Djunijanti Peggie. Ia doktor Kupu-kupu pertama di Indonesia, lulusan Cornell University, Amerika. Ia ingin berbagi ilmu tentang Kupu-kupu melalui buku. Tapi, penerbit mayor tidak berminat menerbitkan bukunya, karena dianggap tidak komersial. Bagaimana ia menyiasatinya?
Anda yang ingin menerbitkan buku tapi ditolak oleh penerbit mayor, barangkali ada baiknya menyerap spirit Djunijanti Peggie: tak kenal menyerah. Ya, ibu tiga anak ini, tak mau menyerah, meski penerbit mayor pernah menolak menerbitkan bukunya, karena dinilai tidak komersial. Ia bergerak dari satu penerbit ke penerbit lain. Ia meyakinkan mereka, betapa pentingnya informasi tentang Kupu-kupu disebarluaskan kepada publik, demi menjaga lingkungan hidup.
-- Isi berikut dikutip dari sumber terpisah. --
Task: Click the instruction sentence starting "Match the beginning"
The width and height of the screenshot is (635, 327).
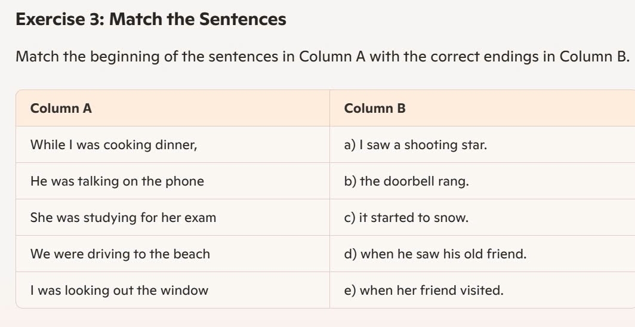Action: point(322,57)
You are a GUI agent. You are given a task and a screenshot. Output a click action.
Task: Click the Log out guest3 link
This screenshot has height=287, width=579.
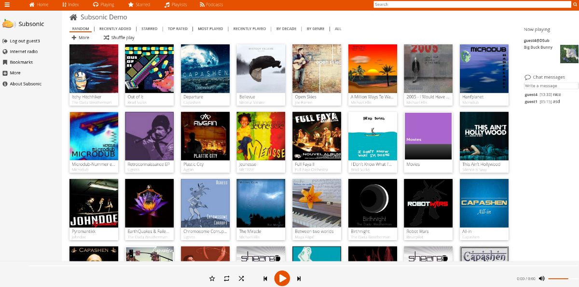[x=26, y=41]
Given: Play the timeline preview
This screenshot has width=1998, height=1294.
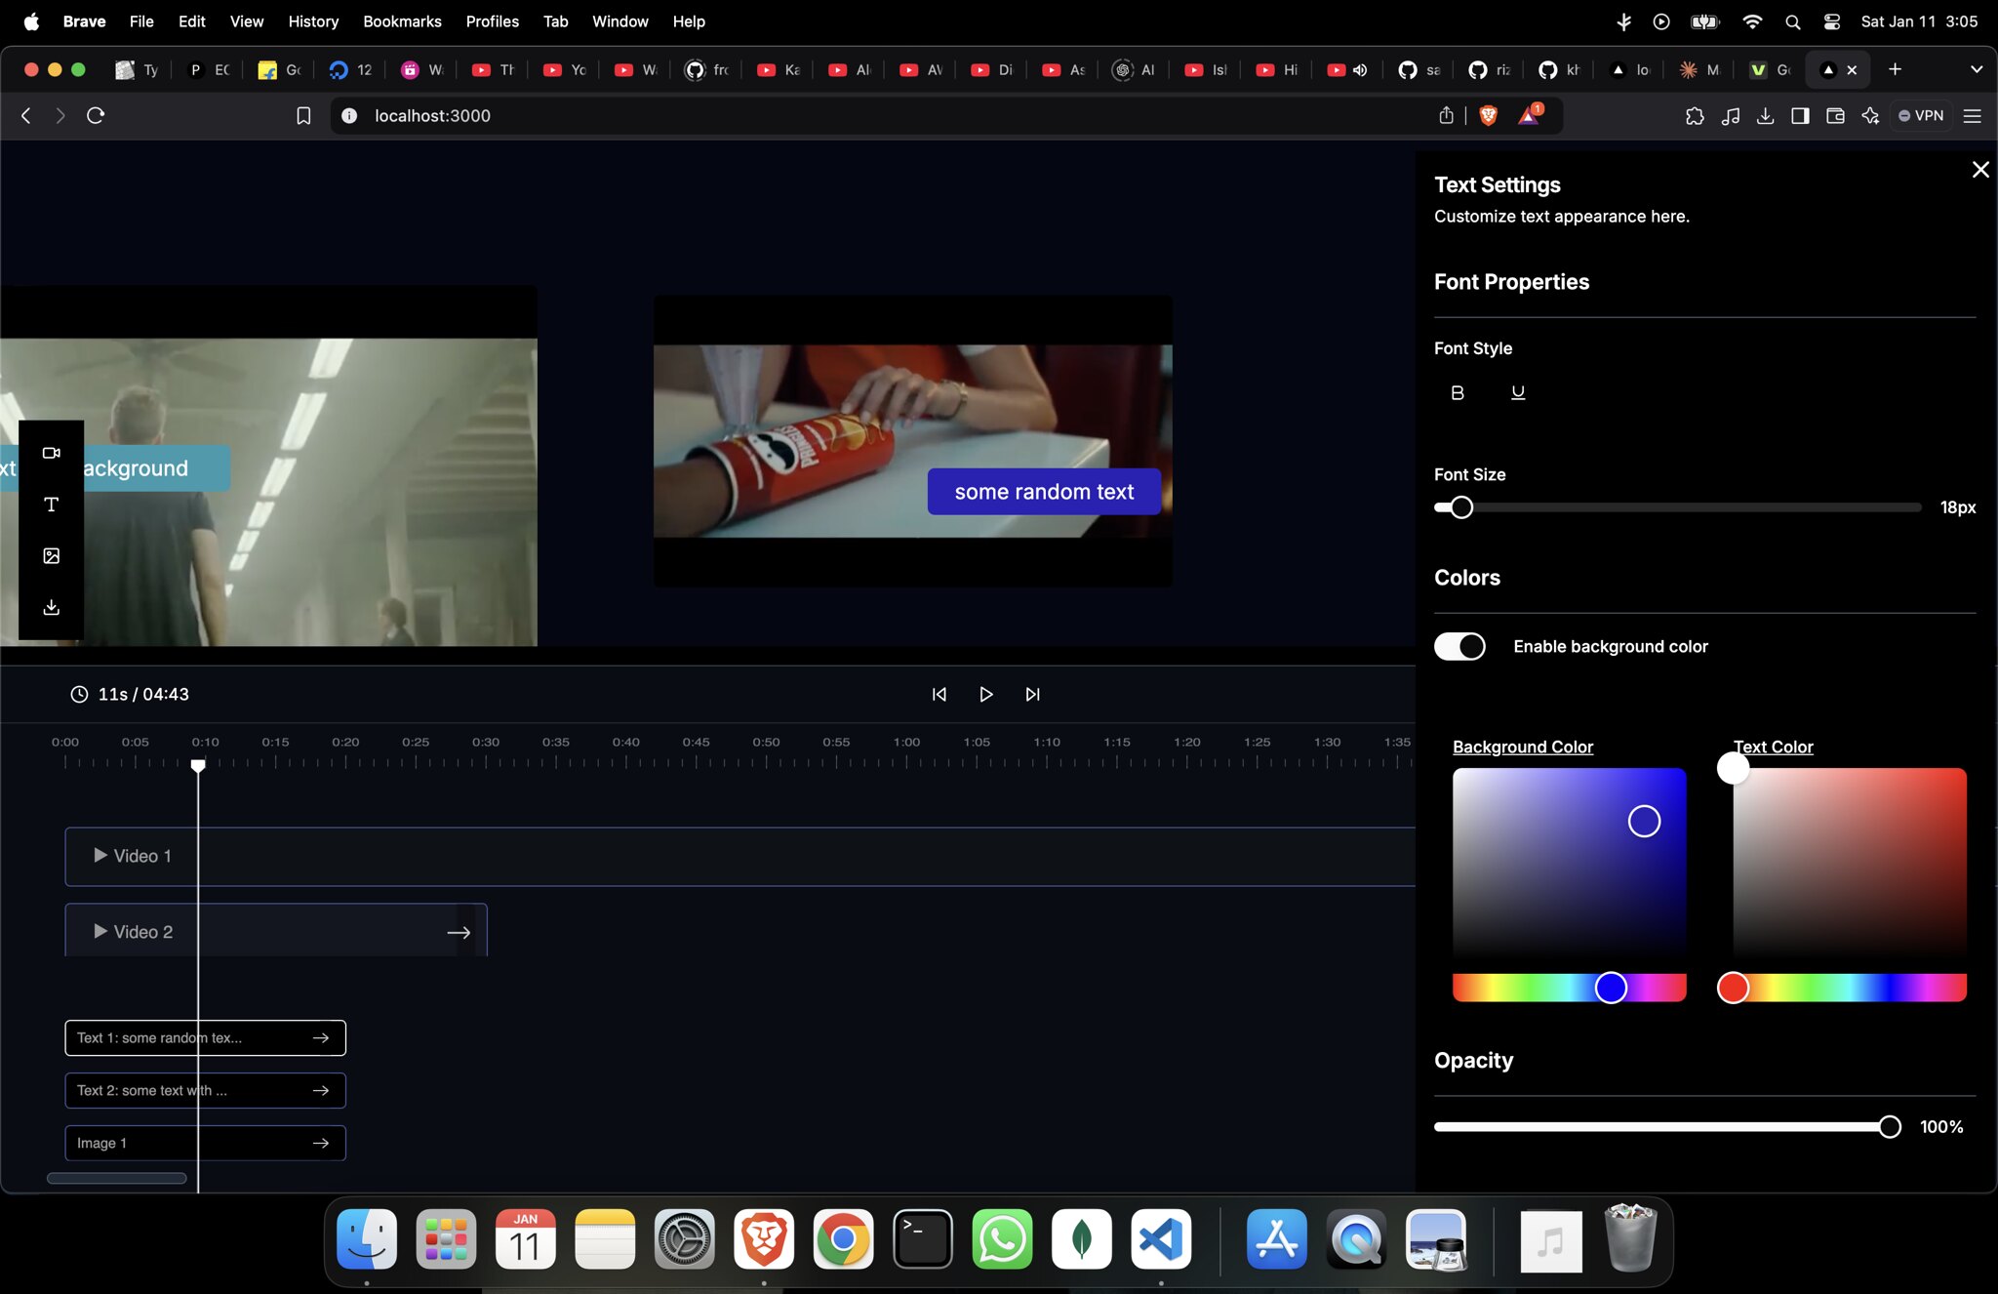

Indonesia Punya 2.000 Spesies
Peggie paham, topik tentang Kupu-kupu memang bukan topik yang hot. Apalagi bila mengingat, betapa sedikitnya masyarakat yang peduli dengan Kupu-kupu. Jadi, pantaslah bila penerbit mayor menilainya tidak komersial. Sebaliknya, sebagai peneliti dan kurator Kupu-kupu (1990-sekarang) di Laboratorium Entomologi, Bidang Zoologi, Pusat Penelitian Biologi Lembaga Ilmu Pengetahuan Indonesia (LIPI), Peggie yakin betul bahwa pengetahuan tentang Kupu-kupu perlu disebarluaskan. Salah satunya, melalui buku.
Kenapa? Ada banyak alasan yang mendasarinya. Pertama, Kupu-kupu adalah salah satu kekayaan alam Indonesia. ”Di dunia, jenis Kupu-kupu terbanyak ada di Amerika Selatan, yakni 3.500 spesies. Indonesia memiliki jenis Kupu-kupu endemik terbanyak di dunia. Dari 2.000 jenis Kupu-kupu di Indonesia, sekitar 40 persen jenis endemik,” kata Peggie, dalam wawancaranya dengan print.kompas.com, Jumat, 24 April 2015, Inspirasi Hidup dari Kupu-kupu.